● ABOUT THIS EXERCISE
Pull every line that includes the word "computer" out of the data below and copy it.

● RECORDS FOR THIS EXERCISE
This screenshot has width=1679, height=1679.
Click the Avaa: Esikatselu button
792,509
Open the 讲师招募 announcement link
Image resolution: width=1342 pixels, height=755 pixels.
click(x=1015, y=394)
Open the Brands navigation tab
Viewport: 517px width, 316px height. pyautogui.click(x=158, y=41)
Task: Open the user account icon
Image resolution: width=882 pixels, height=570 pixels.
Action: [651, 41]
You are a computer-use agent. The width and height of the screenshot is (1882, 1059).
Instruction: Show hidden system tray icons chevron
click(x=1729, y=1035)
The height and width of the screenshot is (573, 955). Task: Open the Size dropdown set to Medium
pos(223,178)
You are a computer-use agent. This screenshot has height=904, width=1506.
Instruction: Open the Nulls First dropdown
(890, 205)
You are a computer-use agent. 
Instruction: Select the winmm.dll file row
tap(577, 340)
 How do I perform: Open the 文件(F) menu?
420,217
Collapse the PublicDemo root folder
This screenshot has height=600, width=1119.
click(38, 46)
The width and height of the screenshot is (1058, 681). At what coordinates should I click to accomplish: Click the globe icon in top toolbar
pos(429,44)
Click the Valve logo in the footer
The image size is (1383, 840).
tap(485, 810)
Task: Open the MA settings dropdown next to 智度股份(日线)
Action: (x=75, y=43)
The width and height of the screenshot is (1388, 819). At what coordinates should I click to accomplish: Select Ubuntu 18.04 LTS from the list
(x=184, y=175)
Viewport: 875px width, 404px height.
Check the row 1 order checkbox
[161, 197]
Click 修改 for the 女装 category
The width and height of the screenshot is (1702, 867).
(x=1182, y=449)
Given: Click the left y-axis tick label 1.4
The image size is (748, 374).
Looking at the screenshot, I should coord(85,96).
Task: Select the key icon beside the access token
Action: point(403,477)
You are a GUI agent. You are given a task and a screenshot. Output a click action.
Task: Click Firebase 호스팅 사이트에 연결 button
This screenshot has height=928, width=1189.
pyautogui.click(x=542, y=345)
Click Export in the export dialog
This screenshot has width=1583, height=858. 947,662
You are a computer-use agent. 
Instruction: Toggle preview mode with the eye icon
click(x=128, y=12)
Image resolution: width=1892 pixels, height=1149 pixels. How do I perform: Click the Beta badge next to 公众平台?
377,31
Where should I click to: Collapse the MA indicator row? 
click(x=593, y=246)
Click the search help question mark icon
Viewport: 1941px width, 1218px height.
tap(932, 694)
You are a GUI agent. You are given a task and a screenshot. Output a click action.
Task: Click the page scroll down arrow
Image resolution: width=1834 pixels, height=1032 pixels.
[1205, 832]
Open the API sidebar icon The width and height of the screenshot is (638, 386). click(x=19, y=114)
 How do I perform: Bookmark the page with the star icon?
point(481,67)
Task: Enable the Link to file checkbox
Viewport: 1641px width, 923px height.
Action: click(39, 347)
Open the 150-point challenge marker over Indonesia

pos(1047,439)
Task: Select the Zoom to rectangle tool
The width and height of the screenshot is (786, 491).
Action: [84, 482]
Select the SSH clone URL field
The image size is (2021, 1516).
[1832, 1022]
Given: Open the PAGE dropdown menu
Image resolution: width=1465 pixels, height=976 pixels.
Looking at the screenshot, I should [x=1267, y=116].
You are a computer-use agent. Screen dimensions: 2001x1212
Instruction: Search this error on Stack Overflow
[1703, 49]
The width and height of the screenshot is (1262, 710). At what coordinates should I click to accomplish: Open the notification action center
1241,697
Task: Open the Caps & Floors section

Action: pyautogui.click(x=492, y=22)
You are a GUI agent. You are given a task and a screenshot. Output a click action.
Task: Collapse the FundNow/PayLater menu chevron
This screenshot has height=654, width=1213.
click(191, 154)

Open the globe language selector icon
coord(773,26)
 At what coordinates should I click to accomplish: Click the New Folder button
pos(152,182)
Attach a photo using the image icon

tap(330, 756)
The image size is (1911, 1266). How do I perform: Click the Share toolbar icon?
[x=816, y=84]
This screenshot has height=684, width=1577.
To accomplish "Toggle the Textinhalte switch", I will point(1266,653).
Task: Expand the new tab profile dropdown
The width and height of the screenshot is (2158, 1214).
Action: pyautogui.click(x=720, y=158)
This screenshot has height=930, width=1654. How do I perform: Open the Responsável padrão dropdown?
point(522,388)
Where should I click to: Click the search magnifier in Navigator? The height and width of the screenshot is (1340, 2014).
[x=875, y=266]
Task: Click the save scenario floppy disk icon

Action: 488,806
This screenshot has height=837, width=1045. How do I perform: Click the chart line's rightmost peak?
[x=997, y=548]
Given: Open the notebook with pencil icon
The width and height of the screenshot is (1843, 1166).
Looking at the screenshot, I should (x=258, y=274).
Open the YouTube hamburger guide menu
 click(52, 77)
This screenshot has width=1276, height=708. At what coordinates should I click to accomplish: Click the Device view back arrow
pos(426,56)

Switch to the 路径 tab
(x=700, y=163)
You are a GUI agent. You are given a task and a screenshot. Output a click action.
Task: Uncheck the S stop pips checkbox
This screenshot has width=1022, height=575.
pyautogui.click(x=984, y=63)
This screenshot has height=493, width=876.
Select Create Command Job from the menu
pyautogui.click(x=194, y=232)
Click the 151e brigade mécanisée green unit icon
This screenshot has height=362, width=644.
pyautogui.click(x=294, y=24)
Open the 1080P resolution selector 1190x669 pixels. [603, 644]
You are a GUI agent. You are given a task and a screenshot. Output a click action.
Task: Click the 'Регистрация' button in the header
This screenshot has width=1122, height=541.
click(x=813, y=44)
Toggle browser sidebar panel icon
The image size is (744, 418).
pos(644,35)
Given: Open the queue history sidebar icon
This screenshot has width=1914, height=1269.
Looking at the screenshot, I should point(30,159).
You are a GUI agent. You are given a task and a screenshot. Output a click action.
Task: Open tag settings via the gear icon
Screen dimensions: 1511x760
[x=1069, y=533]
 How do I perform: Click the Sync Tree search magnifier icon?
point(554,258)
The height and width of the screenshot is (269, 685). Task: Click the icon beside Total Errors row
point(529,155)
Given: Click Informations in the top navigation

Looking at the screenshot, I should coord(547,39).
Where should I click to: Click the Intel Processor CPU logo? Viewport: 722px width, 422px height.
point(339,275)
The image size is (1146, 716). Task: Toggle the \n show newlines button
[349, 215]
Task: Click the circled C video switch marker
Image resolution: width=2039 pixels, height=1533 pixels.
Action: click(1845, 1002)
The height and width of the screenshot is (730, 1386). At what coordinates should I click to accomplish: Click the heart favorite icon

● TASK OUTPUT
You are a computer-use agent. The width and height of the screenshot is (1882, 1059).
You are a computer-use agent. This screenshot has height=904, width=1506.
You are a computer-use agent. 
You are a computer-use agent. 
You are a computer-use agent. Screen dimensions: 2001x1212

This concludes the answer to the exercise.